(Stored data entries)
^^^^^^^^^^^^^^^^

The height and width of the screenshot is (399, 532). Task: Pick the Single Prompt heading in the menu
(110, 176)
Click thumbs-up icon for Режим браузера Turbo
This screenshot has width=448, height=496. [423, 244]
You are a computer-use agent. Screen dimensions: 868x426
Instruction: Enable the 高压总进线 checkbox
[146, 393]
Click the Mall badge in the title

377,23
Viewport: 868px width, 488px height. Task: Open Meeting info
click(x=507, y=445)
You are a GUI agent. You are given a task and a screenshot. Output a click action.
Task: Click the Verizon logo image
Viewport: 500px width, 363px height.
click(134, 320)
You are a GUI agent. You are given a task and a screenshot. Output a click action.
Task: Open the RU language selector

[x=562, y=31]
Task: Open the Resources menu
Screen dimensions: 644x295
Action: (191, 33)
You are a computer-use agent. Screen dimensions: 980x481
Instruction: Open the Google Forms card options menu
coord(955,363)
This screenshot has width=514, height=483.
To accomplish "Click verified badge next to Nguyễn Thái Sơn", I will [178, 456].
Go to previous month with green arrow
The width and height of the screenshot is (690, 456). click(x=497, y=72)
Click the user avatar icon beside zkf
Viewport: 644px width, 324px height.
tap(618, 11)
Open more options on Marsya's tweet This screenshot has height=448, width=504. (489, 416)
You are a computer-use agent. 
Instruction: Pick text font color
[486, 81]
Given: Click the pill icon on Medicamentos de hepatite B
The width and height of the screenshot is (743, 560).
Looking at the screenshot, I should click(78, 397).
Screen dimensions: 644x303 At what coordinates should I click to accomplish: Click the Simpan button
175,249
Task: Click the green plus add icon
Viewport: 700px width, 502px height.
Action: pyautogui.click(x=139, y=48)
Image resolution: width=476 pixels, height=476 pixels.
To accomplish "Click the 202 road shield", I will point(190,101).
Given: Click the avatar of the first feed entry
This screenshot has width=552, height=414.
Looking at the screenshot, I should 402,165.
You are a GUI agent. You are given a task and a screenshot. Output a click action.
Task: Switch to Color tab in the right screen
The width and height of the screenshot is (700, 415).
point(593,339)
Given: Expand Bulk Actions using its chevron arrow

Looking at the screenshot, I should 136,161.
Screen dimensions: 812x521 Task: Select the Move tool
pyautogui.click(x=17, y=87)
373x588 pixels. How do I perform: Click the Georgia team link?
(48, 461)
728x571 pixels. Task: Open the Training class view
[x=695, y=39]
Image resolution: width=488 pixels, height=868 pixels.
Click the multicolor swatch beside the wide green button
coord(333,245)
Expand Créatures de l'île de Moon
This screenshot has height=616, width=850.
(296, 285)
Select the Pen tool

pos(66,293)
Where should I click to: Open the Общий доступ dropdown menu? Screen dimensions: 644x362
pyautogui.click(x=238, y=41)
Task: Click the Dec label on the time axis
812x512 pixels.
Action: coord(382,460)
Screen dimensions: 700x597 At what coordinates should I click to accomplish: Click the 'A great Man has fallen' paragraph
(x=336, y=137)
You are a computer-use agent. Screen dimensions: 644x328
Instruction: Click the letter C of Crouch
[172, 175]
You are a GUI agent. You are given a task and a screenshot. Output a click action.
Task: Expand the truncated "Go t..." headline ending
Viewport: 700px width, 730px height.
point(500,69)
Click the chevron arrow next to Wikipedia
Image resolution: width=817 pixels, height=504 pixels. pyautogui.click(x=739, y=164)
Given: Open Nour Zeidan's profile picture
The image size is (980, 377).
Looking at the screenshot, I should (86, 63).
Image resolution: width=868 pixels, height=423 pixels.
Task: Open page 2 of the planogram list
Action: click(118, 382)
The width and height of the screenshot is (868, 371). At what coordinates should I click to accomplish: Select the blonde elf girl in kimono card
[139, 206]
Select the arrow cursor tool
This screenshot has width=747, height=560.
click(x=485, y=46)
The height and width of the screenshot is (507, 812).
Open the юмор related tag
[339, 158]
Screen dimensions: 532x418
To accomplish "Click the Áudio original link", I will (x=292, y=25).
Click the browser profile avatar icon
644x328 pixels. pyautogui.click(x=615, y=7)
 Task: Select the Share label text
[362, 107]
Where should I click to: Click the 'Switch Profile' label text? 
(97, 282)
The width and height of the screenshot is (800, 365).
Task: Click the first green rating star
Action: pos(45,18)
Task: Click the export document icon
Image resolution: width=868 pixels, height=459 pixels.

^^^^^^^^^^^^^^^^

▸ TASK PROMPT
Taking the entries above, print exactly the lines starting at the line with "Screen dimensions: 812x521" and ending at the line with "Task: Expand the", both included.

▸ PROBLEM SOLUTION
Screen dimensions: 812x521 Task: Select the Move tool
pyautogui.click(x=17, y=87)
373x588 pixels. How do I perform: Click the Georgia team link?
(48, 461)
728x571 pixels. Task: Open the Training class view
[x=695, y=39]
Image resolution: width=488 pixels, height=868 pixels.
Click the multicolor swatch beside the wide green button
coord(333,245)
Expand Créatures de l'île de Moon
This screenshot has height=616, width=850.
(296, 285)
Select the Pen tool

pos(66,293)
Where should I click to: Open the Общий доступ dropdown menu? Screen dimensions: 644x362
pyautogui.click(x=238, y=41)
Task: Click the Dec label on the time axis
812x512 pixels.
Action: coord(382,460)
Screen dimensions: 700x597 At what coordinates should I click to accomplish: Click the 'A great Man has fallen' paragraph
(x=336, y=137)
You are a computer-use agent. Screen dimensions: 644x328
Instruction: Click the letter C of Crouch
[172, 175]
You are a GUI agent. You are given a task and a screenshot. Output a click action.
Task: Expand the truncated "Go t..." headline ending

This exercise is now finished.